Marshall has said that he prefers the former ending; I prefer the latter, because it is the true “savage cinema” ending. Modern American horror classics like THE TEXAS CHAINSAW MASSACRE and THE HILLS HAVE EYES present us with the grimmest truth that a horror film can offer: We are the monster. THE THING ending is blindly nihilistic; the TEXAS CHAINSAW ending is purposefully nihilistic. It poses the question: What would you be if everything you knew and loved was taken away? Great horror films, like THE DESCENT, carry a message:

When you enter the darkness, the darkness can enter you.

3 comments:

  1. Fantastic review, Joe. A great read. That you were able to resurrect the second U.S. ending and make it seem meaningful was doubly brilliant.

    JKM

    ReplyDelete
  2. Anonymous5/24/2009

    Well written review, but I am afraid I do not agree. Myself, and several friends, all went to see The Descent as we had heard it was, and I quote, "one of the scariest movies made". I have no idea which version of said movie they say, but it was definately not the same boring, by the numbers, teenage sleep over movie we saw.

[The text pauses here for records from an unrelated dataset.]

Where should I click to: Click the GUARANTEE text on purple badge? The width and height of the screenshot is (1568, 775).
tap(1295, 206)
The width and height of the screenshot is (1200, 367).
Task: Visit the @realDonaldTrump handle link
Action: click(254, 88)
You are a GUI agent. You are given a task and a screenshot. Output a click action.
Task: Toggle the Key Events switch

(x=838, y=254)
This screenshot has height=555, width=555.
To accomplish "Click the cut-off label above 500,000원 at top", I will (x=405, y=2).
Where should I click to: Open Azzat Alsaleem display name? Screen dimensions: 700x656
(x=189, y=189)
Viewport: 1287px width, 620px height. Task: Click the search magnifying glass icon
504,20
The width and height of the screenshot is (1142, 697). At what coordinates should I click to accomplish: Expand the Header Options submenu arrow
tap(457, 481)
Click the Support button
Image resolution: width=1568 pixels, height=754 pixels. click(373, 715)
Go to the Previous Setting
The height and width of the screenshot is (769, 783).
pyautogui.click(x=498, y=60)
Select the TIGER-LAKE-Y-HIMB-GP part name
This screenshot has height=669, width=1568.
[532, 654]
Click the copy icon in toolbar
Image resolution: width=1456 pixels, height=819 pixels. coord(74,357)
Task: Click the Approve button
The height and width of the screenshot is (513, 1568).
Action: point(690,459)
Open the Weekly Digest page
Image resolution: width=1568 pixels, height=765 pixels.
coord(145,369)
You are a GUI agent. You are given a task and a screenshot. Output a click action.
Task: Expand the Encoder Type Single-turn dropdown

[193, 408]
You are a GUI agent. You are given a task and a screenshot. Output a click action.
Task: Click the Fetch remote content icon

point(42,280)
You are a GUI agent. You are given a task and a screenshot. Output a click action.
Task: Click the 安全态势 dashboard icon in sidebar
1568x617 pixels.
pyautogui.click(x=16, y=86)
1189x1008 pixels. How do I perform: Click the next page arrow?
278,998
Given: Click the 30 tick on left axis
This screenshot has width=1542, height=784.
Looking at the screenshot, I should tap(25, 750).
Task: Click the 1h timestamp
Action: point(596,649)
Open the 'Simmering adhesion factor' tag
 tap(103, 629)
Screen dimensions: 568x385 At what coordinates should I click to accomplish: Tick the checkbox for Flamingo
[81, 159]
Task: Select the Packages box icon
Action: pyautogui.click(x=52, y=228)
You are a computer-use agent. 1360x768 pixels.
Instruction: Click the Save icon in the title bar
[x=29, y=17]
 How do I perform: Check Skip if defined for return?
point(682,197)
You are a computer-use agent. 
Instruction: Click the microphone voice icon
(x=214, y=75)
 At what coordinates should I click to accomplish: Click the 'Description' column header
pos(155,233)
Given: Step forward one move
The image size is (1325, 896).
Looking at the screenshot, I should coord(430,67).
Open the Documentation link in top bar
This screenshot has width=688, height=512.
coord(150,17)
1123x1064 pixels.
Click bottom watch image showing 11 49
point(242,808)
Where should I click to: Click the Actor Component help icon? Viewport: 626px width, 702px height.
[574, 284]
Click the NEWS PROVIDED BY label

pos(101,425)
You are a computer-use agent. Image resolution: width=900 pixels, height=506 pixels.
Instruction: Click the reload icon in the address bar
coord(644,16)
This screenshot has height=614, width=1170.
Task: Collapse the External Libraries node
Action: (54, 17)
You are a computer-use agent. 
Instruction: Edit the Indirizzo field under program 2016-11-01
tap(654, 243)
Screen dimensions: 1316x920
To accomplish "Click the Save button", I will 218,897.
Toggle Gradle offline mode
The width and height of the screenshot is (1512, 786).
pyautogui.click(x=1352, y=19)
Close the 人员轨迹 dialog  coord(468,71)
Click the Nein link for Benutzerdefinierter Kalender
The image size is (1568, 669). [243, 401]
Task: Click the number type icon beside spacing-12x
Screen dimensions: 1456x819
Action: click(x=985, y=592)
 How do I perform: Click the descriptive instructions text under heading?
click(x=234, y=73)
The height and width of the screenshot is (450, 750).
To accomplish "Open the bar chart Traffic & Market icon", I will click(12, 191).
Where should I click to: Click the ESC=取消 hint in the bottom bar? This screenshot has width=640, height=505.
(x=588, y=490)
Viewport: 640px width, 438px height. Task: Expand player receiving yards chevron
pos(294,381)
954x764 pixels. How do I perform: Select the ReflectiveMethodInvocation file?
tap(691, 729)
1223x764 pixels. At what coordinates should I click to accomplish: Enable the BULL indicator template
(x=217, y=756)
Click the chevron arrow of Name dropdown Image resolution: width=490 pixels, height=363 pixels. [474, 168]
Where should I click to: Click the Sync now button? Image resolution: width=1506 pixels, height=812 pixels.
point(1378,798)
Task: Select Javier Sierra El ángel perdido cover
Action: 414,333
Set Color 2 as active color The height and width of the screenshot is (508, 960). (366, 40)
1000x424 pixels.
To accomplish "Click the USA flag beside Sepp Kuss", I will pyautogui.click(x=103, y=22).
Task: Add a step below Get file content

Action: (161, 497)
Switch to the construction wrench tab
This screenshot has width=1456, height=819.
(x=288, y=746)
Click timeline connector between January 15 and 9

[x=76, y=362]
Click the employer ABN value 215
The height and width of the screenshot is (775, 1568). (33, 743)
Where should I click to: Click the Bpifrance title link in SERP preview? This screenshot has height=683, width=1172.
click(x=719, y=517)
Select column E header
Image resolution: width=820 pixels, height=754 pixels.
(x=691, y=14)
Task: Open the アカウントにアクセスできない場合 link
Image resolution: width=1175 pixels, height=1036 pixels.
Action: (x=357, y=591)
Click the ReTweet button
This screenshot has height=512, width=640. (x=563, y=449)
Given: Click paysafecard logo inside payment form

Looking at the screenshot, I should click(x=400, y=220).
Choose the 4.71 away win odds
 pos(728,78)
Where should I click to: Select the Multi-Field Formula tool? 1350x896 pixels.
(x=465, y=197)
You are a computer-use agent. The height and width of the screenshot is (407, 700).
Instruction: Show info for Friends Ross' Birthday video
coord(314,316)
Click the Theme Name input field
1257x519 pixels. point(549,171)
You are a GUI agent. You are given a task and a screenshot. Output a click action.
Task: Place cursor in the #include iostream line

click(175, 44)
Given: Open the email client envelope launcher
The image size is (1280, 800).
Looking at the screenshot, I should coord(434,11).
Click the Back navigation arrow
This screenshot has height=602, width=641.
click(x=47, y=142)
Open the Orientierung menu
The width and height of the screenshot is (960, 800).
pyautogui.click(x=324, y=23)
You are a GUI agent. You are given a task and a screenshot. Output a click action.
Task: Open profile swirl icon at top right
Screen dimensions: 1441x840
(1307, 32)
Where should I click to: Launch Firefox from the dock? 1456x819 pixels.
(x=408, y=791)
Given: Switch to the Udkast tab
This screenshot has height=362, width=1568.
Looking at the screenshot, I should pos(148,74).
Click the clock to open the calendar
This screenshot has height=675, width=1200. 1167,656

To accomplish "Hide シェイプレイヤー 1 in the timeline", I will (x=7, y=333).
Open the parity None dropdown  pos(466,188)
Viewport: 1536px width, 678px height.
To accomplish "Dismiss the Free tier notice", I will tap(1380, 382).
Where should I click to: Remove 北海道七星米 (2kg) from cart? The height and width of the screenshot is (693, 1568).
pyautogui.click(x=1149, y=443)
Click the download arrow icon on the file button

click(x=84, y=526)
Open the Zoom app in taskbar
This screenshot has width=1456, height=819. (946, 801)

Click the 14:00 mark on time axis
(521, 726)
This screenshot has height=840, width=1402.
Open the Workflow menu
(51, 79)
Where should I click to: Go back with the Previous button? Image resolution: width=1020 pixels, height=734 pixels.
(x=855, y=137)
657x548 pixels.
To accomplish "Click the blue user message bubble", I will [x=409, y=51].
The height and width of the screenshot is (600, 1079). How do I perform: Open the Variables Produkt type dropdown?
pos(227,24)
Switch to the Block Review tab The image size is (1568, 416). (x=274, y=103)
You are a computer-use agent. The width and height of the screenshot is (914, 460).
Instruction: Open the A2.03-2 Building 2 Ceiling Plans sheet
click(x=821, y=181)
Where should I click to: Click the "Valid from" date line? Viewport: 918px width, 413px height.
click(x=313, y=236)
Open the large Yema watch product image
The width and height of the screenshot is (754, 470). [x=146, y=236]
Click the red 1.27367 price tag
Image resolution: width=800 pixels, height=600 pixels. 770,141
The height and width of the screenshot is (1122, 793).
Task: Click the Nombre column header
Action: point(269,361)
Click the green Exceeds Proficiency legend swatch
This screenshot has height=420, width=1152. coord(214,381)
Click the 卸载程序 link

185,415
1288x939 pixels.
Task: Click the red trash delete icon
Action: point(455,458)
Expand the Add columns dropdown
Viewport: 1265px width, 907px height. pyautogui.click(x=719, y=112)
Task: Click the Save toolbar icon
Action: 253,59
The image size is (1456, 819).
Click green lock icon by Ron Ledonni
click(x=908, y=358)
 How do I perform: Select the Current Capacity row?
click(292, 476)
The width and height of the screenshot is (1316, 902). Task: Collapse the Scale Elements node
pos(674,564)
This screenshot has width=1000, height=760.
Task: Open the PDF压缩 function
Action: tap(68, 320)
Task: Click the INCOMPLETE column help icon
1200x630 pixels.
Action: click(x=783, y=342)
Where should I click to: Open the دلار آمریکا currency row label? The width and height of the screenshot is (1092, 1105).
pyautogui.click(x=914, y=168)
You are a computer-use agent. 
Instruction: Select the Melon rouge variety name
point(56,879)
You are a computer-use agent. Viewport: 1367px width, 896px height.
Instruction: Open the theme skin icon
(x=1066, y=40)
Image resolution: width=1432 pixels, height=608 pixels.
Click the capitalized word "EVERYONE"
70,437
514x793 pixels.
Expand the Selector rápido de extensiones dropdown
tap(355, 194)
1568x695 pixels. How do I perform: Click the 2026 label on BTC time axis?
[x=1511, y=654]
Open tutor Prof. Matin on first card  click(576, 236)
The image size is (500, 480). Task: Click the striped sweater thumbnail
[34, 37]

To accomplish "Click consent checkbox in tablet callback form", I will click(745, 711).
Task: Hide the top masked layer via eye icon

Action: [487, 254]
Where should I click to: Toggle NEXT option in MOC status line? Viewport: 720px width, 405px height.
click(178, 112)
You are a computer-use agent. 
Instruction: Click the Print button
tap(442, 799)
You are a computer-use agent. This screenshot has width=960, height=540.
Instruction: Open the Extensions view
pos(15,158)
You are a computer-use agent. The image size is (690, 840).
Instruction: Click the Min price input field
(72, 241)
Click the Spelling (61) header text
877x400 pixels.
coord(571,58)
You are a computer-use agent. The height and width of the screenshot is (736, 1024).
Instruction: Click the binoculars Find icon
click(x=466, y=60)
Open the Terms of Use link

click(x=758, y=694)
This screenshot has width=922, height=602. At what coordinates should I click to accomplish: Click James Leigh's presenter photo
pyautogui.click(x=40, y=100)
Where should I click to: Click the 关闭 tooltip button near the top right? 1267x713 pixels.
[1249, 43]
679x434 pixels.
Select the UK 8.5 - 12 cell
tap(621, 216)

    Everything from the direction, photography, effects etc were very ordinary. Not actually bad, just so mediocre that they do not stand out from the other hundred similar themed movies.

    Even the creatures were boring and lacked menace - they just looked crap. The all girl emsemble just annoyed. The characters were as two dimension as any Star trek ensign (you know, the one that gets killed 30 seconds into the episode to set the scene). And the story was literally non-existant.

    Don't get me wrong, this movie is not terrible (see The Cave for a similar movie that IS terrible) but it is FAR from good, and I have no idea how you can even mention the great Ridley Scott sci fi flick in the same review.

    It seems that todays horror flicks are made for kids, the mentally challenged and the kids who are mentally challenged, possibly the closest to a decent horror movie in the last decade was The Mist, which was fairly ordinary but had a good atmosphere.

    To anyone reading this - save your time and see a real horror flick, The Thing still impresses after over 25 years, Jacobs Ladder is as creepy as ever and even Evil Dead has its moments.

    Leave The Descent where it belongs - rotting at the bottom of a dark hole.

    ReplyDelete
  3. Anonymous -

    Everyone's entitled to their own opinion. I agree with you about THE THING and the vastly underrated JACOB'S LADDER, though I'm not quite as enthusiastic about THE MIST. What scares us as individual viewers has a lot to do with personal experience, including the movies we've already seen. I've seen my fair share of horror movies, old and new, and was thrilled to find that THE DESCENT worked for me on both a visceral and intellectual level.

    As for the last ten years: I'm not convinced that horror movies in general are getting worse... The late 70s / early 80s may still be the high watermark for the genre (at least in America), but I don't believe the 2000s are the lowest. I think a lot of horror fans today are simply less impressionable than they were 20 or 30 years ago.